» **WORK TO COMPLETE**
Show each line of the records in which the word "help" occurs.

##### PROVIDED ENTRIES #####

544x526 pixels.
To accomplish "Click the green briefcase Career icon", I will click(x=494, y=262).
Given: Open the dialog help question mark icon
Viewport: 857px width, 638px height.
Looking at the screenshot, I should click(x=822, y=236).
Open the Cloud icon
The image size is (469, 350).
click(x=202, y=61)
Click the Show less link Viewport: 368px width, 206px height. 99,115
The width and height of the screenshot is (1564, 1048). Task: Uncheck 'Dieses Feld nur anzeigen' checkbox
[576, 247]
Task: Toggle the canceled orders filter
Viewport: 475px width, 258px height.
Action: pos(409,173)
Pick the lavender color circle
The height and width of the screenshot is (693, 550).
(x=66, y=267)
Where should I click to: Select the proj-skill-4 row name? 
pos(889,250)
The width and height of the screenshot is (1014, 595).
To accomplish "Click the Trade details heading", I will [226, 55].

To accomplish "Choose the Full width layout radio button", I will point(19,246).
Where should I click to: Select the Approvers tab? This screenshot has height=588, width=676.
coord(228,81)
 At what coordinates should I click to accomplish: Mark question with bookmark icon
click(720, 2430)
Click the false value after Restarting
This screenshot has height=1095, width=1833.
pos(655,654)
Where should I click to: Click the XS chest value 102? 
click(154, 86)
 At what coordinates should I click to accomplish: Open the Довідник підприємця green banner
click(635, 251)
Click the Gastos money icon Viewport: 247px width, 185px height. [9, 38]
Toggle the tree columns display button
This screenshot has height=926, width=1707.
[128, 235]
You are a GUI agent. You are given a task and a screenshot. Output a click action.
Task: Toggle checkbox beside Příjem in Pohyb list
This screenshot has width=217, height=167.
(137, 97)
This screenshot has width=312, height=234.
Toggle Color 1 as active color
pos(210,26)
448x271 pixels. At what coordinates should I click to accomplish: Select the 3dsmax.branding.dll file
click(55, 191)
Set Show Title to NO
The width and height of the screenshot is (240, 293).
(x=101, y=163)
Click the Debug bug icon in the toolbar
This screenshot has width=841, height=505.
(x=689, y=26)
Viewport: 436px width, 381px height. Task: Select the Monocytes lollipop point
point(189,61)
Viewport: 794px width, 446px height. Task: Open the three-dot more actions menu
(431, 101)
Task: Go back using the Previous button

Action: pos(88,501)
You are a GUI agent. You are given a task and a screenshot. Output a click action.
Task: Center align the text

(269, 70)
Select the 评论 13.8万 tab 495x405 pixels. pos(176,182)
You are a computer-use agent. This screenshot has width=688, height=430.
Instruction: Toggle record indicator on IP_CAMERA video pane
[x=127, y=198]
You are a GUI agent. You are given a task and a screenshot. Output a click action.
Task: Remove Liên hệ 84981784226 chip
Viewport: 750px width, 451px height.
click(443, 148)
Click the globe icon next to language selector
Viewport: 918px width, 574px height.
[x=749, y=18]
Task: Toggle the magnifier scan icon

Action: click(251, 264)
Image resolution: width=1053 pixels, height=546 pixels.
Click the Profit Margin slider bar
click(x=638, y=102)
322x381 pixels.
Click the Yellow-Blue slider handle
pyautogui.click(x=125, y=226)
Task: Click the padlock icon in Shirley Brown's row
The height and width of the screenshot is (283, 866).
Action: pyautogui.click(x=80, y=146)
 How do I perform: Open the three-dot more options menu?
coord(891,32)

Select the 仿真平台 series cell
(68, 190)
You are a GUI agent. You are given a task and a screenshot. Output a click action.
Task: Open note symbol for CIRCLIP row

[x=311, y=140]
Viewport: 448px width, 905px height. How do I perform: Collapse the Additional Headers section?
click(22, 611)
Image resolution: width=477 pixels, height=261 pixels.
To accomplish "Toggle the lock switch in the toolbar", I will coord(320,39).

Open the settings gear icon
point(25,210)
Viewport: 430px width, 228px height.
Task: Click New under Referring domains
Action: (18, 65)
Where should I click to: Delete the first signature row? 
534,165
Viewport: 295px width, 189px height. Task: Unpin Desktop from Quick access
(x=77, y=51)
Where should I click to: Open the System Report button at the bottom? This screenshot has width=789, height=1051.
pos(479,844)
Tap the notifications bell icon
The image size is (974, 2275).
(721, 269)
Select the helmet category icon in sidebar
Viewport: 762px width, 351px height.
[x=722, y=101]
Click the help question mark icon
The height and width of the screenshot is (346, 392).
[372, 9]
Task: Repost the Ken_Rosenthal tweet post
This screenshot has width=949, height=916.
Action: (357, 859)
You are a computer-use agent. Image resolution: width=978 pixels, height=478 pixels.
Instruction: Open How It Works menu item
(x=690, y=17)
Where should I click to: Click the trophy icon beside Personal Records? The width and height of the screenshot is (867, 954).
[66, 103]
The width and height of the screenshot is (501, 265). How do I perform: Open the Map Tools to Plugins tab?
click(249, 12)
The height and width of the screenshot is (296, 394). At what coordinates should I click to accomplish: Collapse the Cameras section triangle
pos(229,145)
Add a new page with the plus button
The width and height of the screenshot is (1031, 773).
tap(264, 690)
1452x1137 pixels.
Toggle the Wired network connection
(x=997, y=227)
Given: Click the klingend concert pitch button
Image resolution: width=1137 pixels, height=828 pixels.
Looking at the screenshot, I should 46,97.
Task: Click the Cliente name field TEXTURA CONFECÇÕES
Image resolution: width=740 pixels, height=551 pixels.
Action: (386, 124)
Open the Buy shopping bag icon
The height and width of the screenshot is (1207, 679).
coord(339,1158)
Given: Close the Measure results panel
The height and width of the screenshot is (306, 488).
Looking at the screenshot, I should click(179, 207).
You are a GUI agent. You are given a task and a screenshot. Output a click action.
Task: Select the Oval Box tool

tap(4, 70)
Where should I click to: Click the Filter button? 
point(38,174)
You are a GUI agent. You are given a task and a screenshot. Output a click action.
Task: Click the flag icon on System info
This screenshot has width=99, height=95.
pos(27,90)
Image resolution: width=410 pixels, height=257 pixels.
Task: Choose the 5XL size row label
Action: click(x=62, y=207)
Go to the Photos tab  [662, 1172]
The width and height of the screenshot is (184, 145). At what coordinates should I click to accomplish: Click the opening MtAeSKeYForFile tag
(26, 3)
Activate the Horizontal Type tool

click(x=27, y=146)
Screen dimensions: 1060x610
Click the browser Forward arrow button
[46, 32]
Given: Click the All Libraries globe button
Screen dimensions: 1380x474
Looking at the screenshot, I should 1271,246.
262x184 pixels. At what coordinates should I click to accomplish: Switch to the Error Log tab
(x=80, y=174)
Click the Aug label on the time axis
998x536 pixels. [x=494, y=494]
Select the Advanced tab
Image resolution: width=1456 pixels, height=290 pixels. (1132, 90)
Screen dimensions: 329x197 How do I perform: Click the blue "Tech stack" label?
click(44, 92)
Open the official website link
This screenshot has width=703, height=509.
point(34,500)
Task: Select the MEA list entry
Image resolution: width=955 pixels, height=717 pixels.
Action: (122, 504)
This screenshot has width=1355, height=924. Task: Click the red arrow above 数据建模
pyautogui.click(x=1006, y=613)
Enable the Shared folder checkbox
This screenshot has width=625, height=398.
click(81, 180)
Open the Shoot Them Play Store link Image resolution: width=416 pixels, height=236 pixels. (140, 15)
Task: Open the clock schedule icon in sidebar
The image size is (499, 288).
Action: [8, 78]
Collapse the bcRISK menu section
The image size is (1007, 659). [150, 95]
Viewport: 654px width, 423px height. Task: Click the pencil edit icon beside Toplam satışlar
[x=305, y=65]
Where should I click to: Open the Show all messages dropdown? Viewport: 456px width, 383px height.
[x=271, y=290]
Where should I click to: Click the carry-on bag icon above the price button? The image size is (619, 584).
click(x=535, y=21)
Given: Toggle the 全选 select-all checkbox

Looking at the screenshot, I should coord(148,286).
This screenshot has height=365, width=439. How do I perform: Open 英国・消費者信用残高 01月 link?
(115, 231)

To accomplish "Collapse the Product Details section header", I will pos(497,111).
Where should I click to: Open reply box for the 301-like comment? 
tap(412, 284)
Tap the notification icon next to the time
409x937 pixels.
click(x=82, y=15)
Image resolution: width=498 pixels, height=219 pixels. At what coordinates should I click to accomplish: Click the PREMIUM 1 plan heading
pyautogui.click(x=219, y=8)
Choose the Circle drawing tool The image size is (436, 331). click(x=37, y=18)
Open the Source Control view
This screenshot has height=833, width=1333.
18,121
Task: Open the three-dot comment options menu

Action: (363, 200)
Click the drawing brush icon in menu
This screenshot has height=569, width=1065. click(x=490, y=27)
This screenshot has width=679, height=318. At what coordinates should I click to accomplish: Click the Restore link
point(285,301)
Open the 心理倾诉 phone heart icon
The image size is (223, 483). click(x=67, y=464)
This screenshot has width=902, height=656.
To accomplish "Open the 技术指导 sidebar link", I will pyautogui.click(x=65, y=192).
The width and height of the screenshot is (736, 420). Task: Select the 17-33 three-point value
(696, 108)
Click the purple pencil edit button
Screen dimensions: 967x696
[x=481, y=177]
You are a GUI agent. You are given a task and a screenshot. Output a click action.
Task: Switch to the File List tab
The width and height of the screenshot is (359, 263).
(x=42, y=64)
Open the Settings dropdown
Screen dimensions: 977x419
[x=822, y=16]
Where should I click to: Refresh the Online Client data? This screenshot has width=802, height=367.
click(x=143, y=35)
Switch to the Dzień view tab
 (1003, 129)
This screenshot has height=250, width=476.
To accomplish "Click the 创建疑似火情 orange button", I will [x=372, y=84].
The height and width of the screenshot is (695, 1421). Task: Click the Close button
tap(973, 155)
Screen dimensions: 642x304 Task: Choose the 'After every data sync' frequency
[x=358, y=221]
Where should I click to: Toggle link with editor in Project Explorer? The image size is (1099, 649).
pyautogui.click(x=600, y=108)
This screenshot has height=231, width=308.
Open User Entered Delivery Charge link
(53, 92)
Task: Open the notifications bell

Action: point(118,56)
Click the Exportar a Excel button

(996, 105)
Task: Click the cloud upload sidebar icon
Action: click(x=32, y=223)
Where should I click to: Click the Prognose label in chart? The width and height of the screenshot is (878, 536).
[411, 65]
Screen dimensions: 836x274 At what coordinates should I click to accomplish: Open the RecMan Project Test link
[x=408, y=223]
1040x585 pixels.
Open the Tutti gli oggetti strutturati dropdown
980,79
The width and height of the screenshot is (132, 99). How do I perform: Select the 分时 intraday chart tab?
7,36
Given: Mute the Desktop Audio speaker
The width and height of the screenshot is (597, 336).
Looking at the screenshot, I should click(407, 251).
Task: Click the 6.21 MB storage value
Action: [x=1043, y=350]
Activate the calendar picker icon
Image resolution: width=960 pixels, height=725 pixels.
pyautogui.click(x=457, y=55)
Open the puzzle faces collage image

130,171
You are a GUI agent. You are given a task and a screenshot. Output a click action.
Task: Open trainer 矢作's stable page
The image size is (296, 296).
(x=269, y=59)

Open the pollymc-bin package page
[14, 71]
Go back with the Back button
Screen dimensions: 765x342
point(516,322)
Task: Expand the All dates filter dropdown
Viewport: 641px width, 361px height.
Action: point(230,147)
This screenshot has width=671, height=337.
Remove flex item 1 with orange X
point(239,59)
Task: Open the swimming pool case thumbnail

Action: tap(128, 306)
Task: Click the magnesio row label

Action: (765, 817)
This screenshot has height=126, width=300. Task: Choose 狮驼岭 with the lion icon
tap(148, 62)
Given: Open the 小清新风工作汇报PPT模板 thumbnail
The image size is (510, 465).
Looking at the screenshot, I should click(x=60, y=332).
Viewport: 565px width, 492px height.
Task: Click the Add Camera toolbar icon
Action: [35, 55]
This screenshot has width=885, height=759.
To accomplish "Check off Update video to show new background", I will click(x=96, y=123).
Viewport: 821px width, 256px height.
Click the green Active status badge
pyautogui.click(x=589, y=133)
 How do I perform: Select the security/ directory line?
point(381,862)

#####

» **EXERCISE SOLUTION**
Given: Open the dialog help question mark icon
Click the help question mark icon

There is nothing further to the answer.